El modelo de Mercadona (y de otras grandes empresas de distribución) está basado en poner a “El Jefe” como la diana de todo el trabajo y el esfuerzo de la empresa, de una manera casi obsesiva. “El Jefe” no es el presidente de la empresa, sino el cliente, cualquier cliente. Mercadona utiliza sistemas muy refinados y bien experimentados de “coinnovación” en que los deseos y aspiraciones del cliente se traducen en mejoras continuas de la oferta que se le hace de productos. Se utiliza un símil curioso, convertir a un feo monstruo (el cliente reticente, exigente, veleta y caprichoso) en una bella princesa (si alguien ve un micromachismo aquí, que lo diga), es decir, en un cliente fiel, satisfecho, contento y sobre todo dispuesto a pagar un buen dinero por los productos que le ofrecen.
La manera de conseguir a un “Jefe” así de positivo y entregado es un buen trato exquisito y por supuesto la innovación, una búsqueda sistemática y sin fin de productos que superen en atractivo a los ya existentes. La innovación puede ir en muchas direcciones. Por ejemplo, pintar el local de otro color, sustituir las bolsas de pan de plástico por bolsas de papel reciclado, vender comida extraordinariamente saludable, ofrecer productos de agricultura ecológica, comercio justo o de proximidad, colocar etiquetas semáforo, dar clases de cocina sostenible, etc. Pero la verdad es que da la sensación de que gran parte del esfuerzo innovador de las grandes empresas fabricantes y distribuidoras de alimentación se dirige a seducir nuestras papilas gustativas con alimentos cuidadosamente formulados que no podemos dejar de comprar.

● Contenido de datos:
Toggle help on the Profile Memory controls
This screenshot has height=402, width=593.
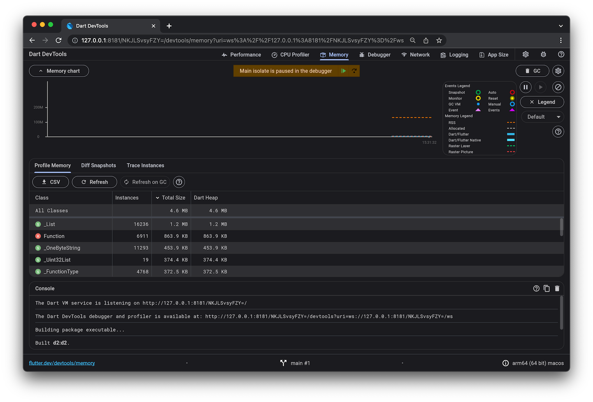[179, 182]
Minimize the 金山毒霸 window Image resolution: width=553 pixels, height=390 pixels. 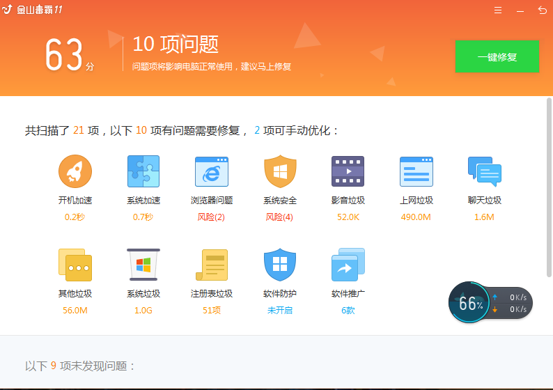click(520, 10)
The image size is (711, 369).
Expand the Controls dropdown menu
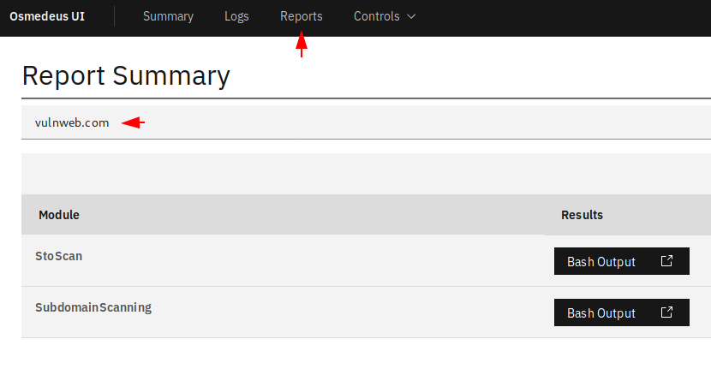(x=385, y=16)
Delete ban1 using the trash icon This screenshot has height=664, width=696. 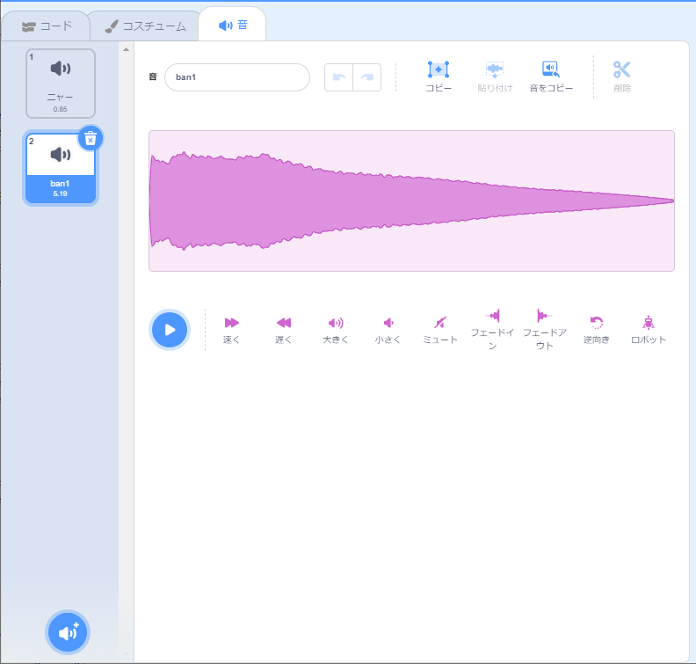(x=91, y=139)
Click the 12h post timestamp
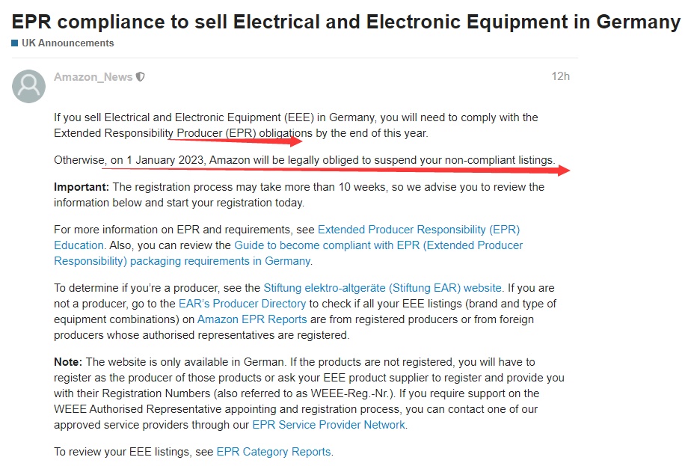This screenshot has height=466, width=688. 560,76
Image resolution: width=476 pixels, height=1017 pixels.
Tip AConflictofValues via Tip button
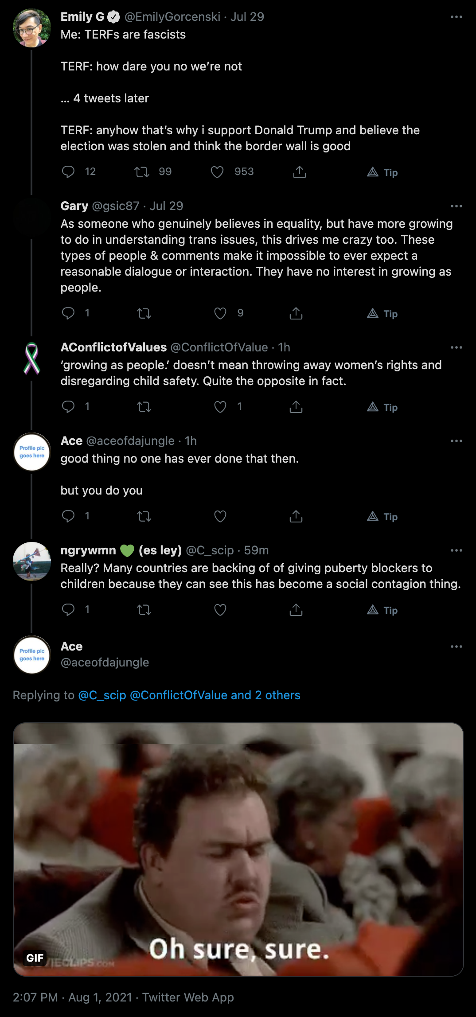tap(382, 407)
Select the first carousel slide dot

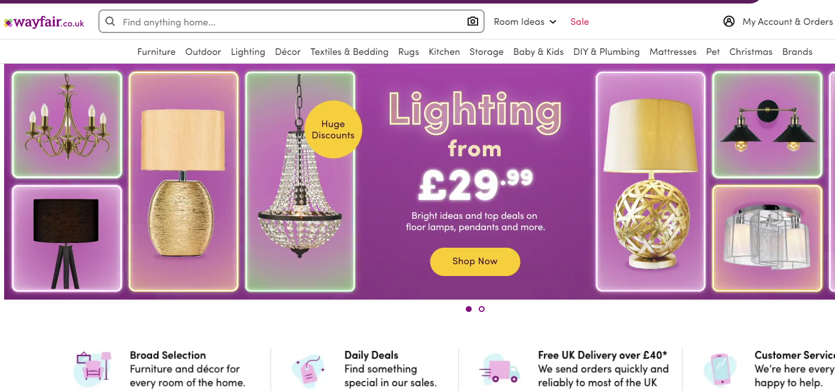[469, 309]
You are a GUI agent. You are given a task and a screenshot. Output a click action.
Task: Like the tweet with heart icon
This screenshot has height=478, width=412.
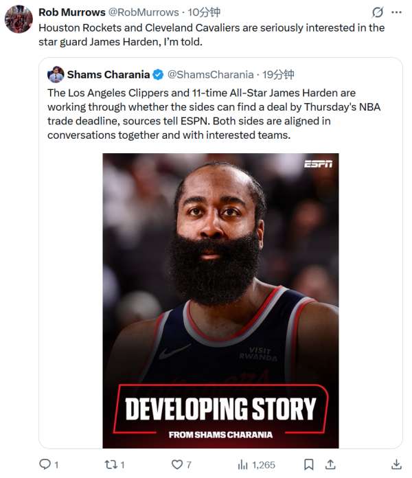tap(176, 464)
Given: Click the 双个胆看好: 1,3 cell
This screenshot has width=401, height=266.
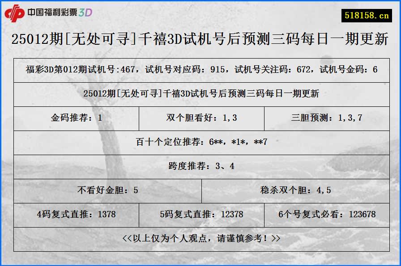Looking at the screenshot, I should (x=201, y=118).
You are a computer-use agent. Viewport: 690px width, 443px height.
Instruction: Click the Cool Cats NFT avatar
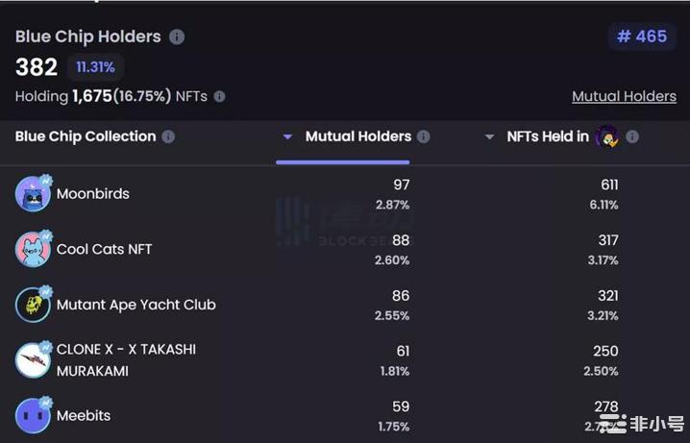point(33,249)
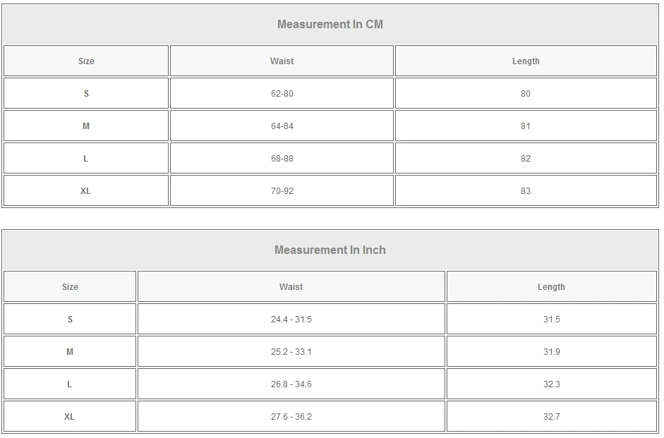Select the 25.2 - 33.1 waist cell
Screen dimensions: 664x438
click(x=291, y=352)
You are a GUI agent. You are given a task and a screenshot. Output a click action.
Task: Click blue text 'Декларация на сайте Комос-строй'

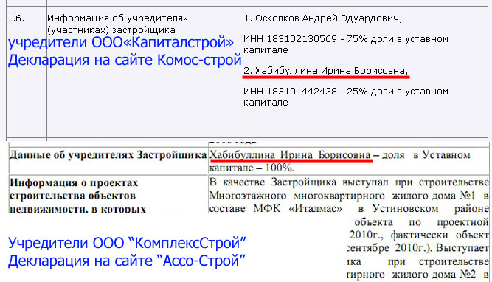[x=125, y=60]
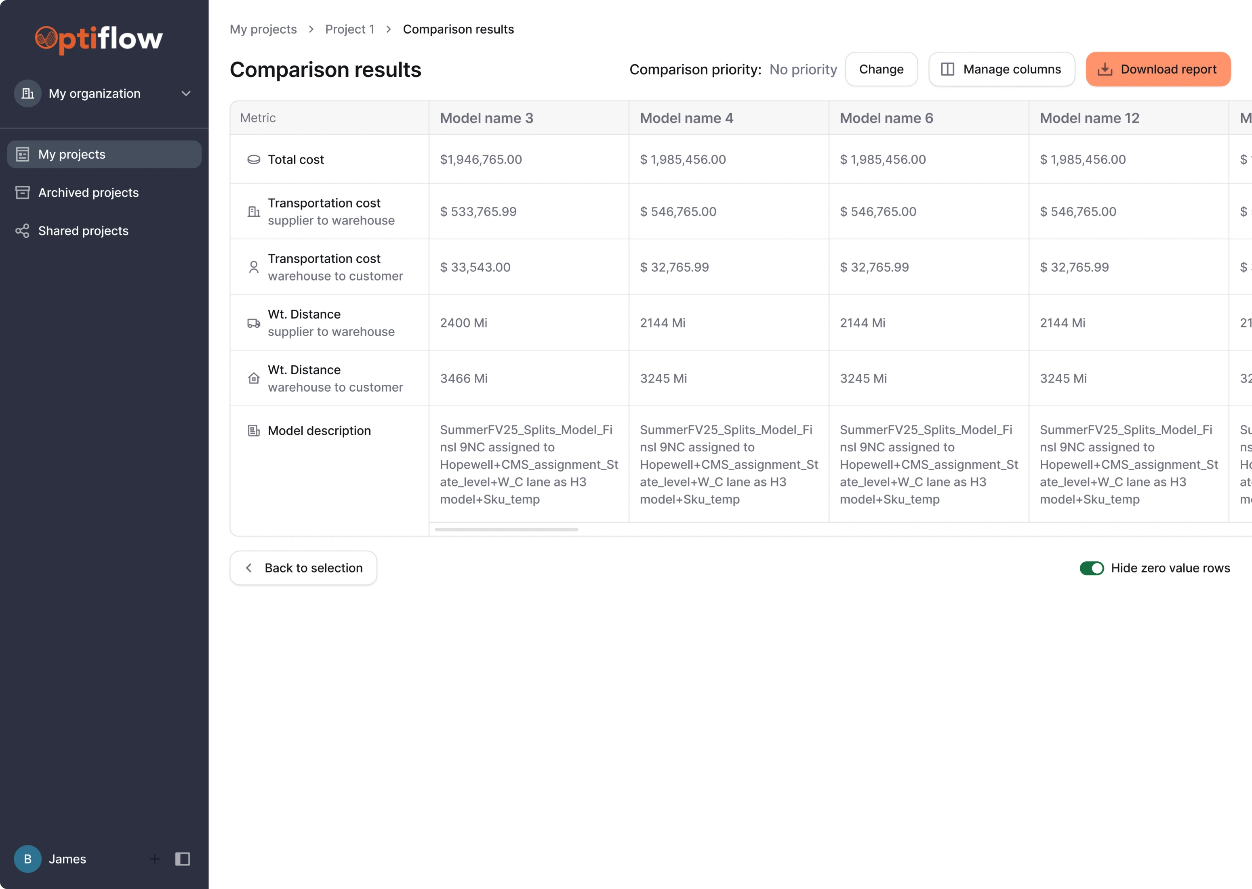Click the plus icon next to James

click(154, 859)
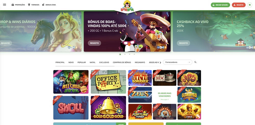
Task: Open the Office Party game thumbnail
Action: tap(108, 82)
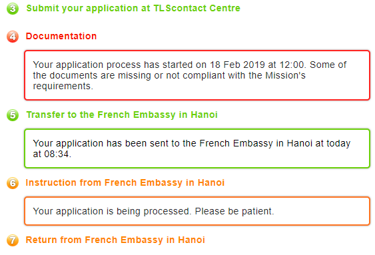
Task: Click the green step 5 number icon
Action: tap(13, 115)
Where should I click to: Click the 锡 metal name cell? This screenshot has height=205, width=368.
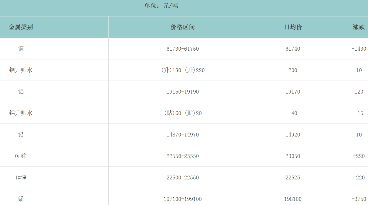pyautogui.click(x=21, y=199)
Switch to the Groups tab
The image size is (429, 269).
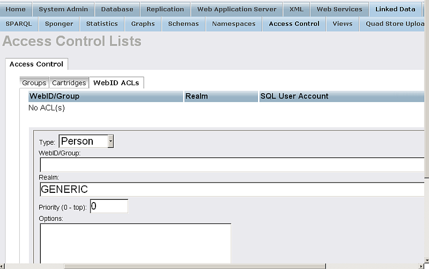(34, 83)
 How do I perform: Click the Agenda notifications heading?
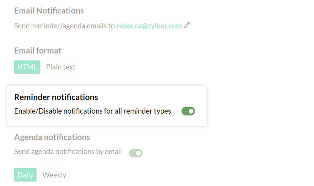tap(52, 137)
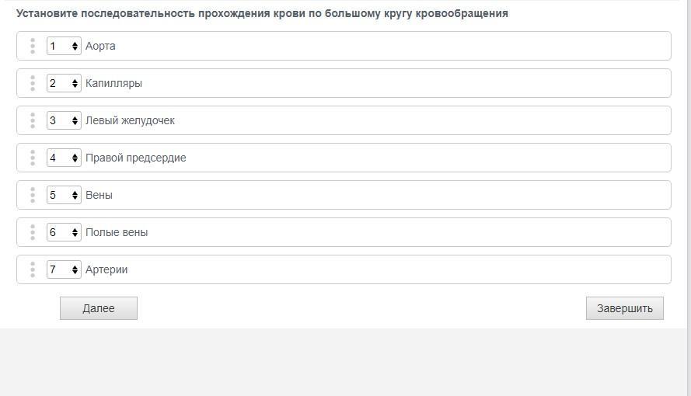Change the order number for Вены
Viewport: 691px width, 396px height.
pyautogui.click(x=64, y=195)
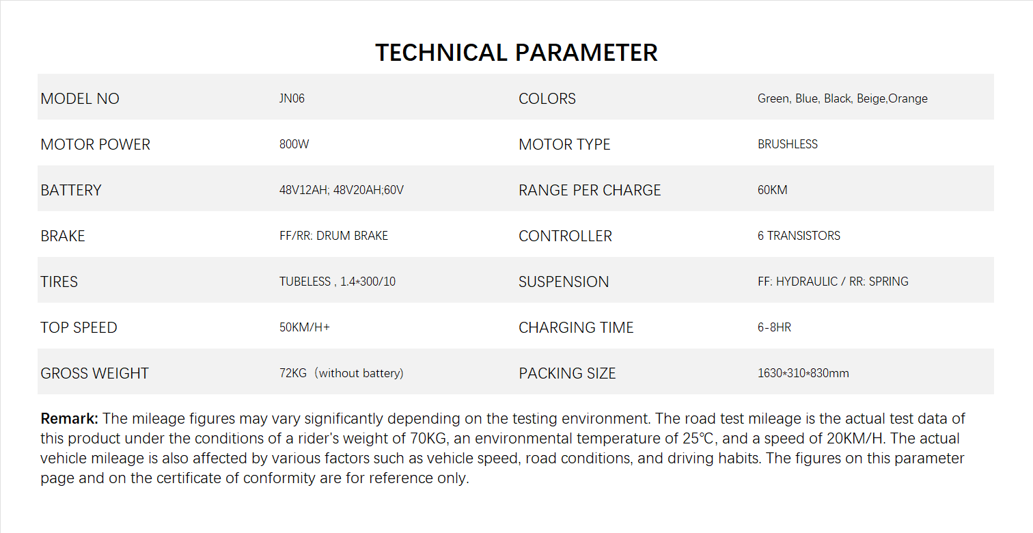Select the packing size 1630*310*830mm value
The image size is (1033, 533).
(x=803, y=373)
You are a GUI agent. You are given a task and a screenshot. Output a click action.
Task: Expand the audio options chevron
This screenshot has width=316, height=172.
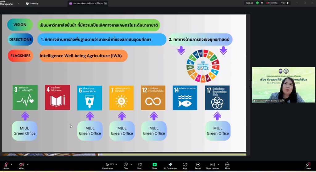pos(11,164)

● Tarea asignada 1:
Copia del texto sobre Mercadona el fragmento que empieza en "La manera de" y termina en "dejar de comprar.".
● Tarea asignada 2:
Enumera los ejemplos de innovación que menciona el texto sobre Mercadona.
● Tarea asignada 3:
Sigue escribiendo el texto sobre Mercadona a partir de su última oración.
No hace falta consultar las líneas.

● Respuesta 1:
La manera de conseguir a un “Jefe” así de positivo y entregado es un buen trato exquisito y por supuesto la innovación, una búsqueda sistemática y sin fin de productos que superen en atractivo a los ya existentes. La innovación puede ir en muchas direcciones. Por ejemplo, pintar el local de otro color, sustituir las bolsas de pan de plástico por bolsas de papel reciclado, vender comida extraordinariamente saludable, ofrecer productos de agricultura ecológica, comercio justo o de proximidad, colocar etiquetas semáforo, dar clases de cocina sostenible, etc. Pero la verdad es que da la sensación de que gran parte del esfuerzo innovador de las grandes empresas fabricantes y distribuidoras de alimentación se dirige a seducir nuestras papilas gustativas con alimentos cuidadosamente formulados que no podemos dejar de comprar.

● Respuesta 2:
- Pintar el local de otro color
- Sustituir las bolsas de pan de plástico por bolsas de papel reciclado
- Vender comida extraordinariamente saludable
- Ofrecer productos de agricultura ecológica, comercio justo o de proximidad
- Colocar etiquetas semáforo
- Dar clases de cocina sostenible

● Respuesta 3:
Tenemos un buen ejemplo en la estantería de los yogures. Se trata de un caso de evolución como la que originó la gran variedad de dinosaurios jurásicos a partir de una oscura rama reptiliana cien o doscientos millones de años atrás. A partir del sano yogur natural, leche fermentada y envasada, se ha creado una impresionante variedad de productos con toda clase de sabores, colores y texturas. El mercado online de Día ofrece 163 variedades, desde los Hero Baby yogurines multifruta pouch 80 o el Danone Oikos yogur griego con piña y coco. Con las galletas, cereales de desayuno, platos preparados, fiambres, helados, etc, etc, pasa algo parecido.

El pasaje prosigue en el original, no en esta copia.